Witches’ Brew

Witches’ Brew

It is a witch’s brew that the policymakers in Washington DC are conjuring up and it is not making things easy for investors or even other policymakers. While the 8 years since the financial crisis were filled with monetary policy band aids  Federal Reserve Governors never had to manage the delicate balancing act of the merger of their monetary policy with fiscal stimulus from the Legislative or Executive branches. Much as they begged for fiscal policy it never arrived. Now with Congress and the Executive branch controlled by the Republican Party, tax reform, deregulation and infrastructure are the current beltway buzzwords.

If you haven’t been keeping up with our Quarterly Letter  it is our current market view that the odds are high and rising that we are going to have some sort of error in monetary and/or fiscal policy. The combination of experimental central bank monetary policy and the Trump administration’s stated goals, if not enacted in concert, raise the risks that something is going to break. Those stated policy goals, while giving the Federal Reserve cover to raise rates, also make the Federal Reserve’s exit from their easy money polices of the last 8 years particularly tricky. To be frank their exit was never going to be easy.

Collected data:

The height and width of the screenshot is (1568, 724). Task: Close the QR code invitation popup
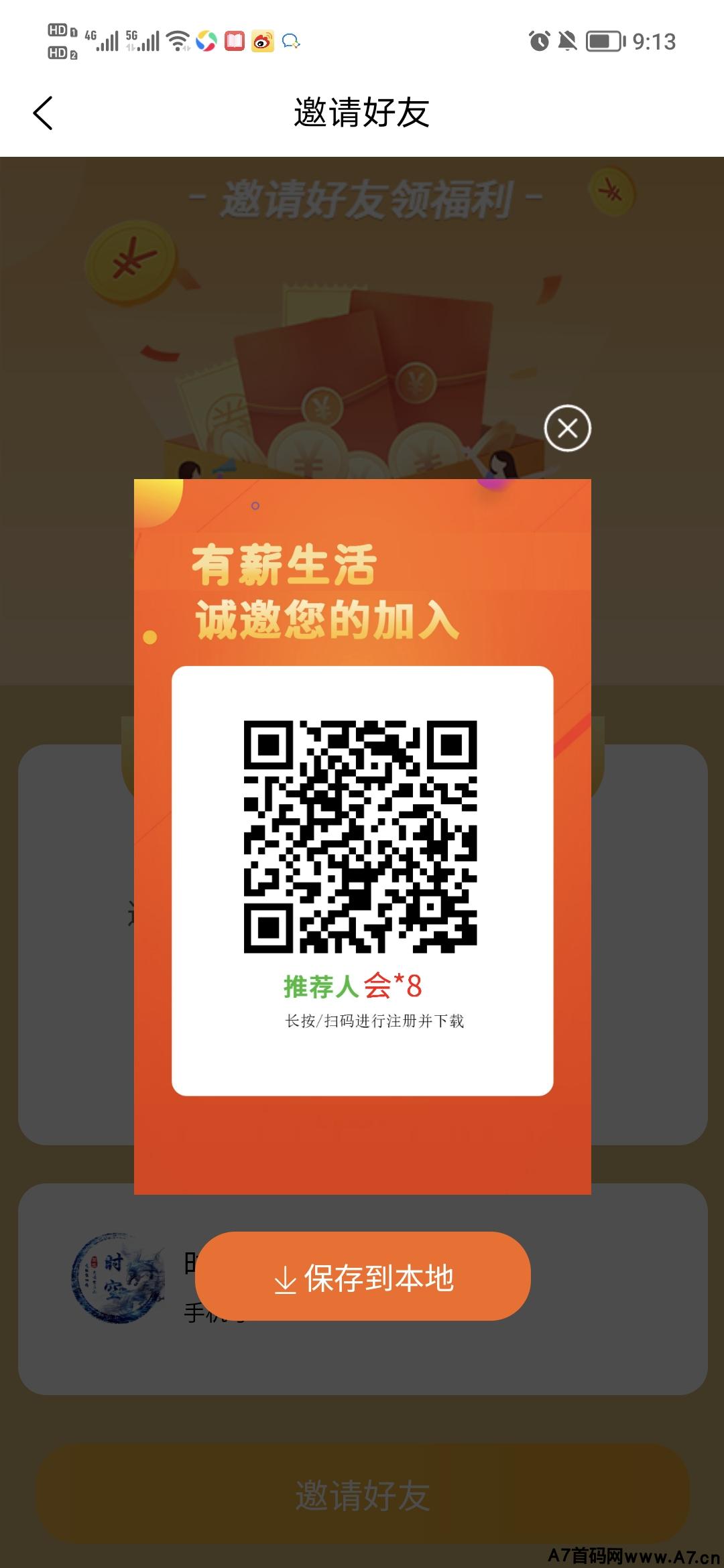(567, 428)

The task: According to the commentary on Washington policymakers, which party now controls Congress and the Executive branch?

Answer to the exercise: The Republican Party.